Maximum length: 150 words.
# ============================================================
# Example: Stratified analysis
#
# Stratification means analysing the association of interest
# separately within subgroups (strata) of the population.
#
# In this example, we stratify by obesity status.
# You could just as easily stratify by sex by changing ONE line
# (see comment below).
# ============================================================
# Loop over the strata we want to analyse
# Here:
# status = 0 -> not obese
# status = 1 -> obese
for status, label in [(0, "Not obese"), (1, "Obese")]:
# Create a subset of the data for this stratum
# To stratify by sex instead, you would replace this line with:
# df_sub = df[df["sex"] == "Female"]
# or:
# df_sub = df[df["sex"] == "Male"]
df_sub = df[df["obese"] == status]
# Fit the regression model within this stratum
model_strat = smf.ols(
"cvd_risk ~ ssb + age + C(sex) + C(ses) + C(smoking)",
data=df_sub
).fit()
# Print and display the model summary
print(f"\nStratified model: {label}")
display(model_strat.summary())5.2 Bonus option B – Variable transformation
Apply a simple transformation to one key variable (for example SSB intake) and repeat the analysis.

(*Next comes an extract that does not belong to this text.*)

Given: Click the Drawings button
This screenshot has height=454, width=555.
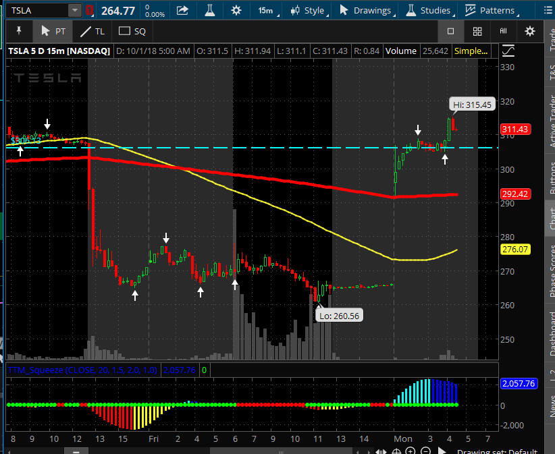Looking at the screenshot, I should pos(365,10).
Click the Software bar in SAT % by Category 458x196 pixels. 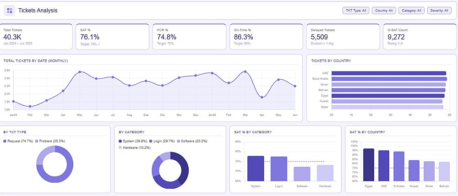pos(302,174)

For example, you might: - Log-transform SSB intake, or - Categorise SSB intake into low / medium / high consumption groups.
5.2.1 Bonus question
- Explain why you chose this transformation.
- Describe how the results compare with the main analysis.
- Comment on whether the transformation improves interpretability or model fit.
Maximum length: 150 words.
# Example: log-transform SSB (adding a small constant)
df["log_ssb"] = np.log(df["ssb"] + 0.1)
model_log = smf.ols(
"cvd_risk ~ log_ssb + obese + age + C(sex) + C(ses) + C(smoking)",
data=df
).fit()
display(model_log.summary())6 End of notebook
You have now completed all the code required for Part B of the assignment.
Please ensure that your document includes:
- Table 1 from Part B1 and your commentary.
- A discussion of the distributions and any transformations (Part B2).
- Regression results and your interpretation (Part B3).
- A DAG-informed adjustment discussion (Part B4).
- Bonus analysis and interpretation (if attempted).
Remember that the emphasis of the marking is on your epidemiological reasoning and interpretation, not on Python code.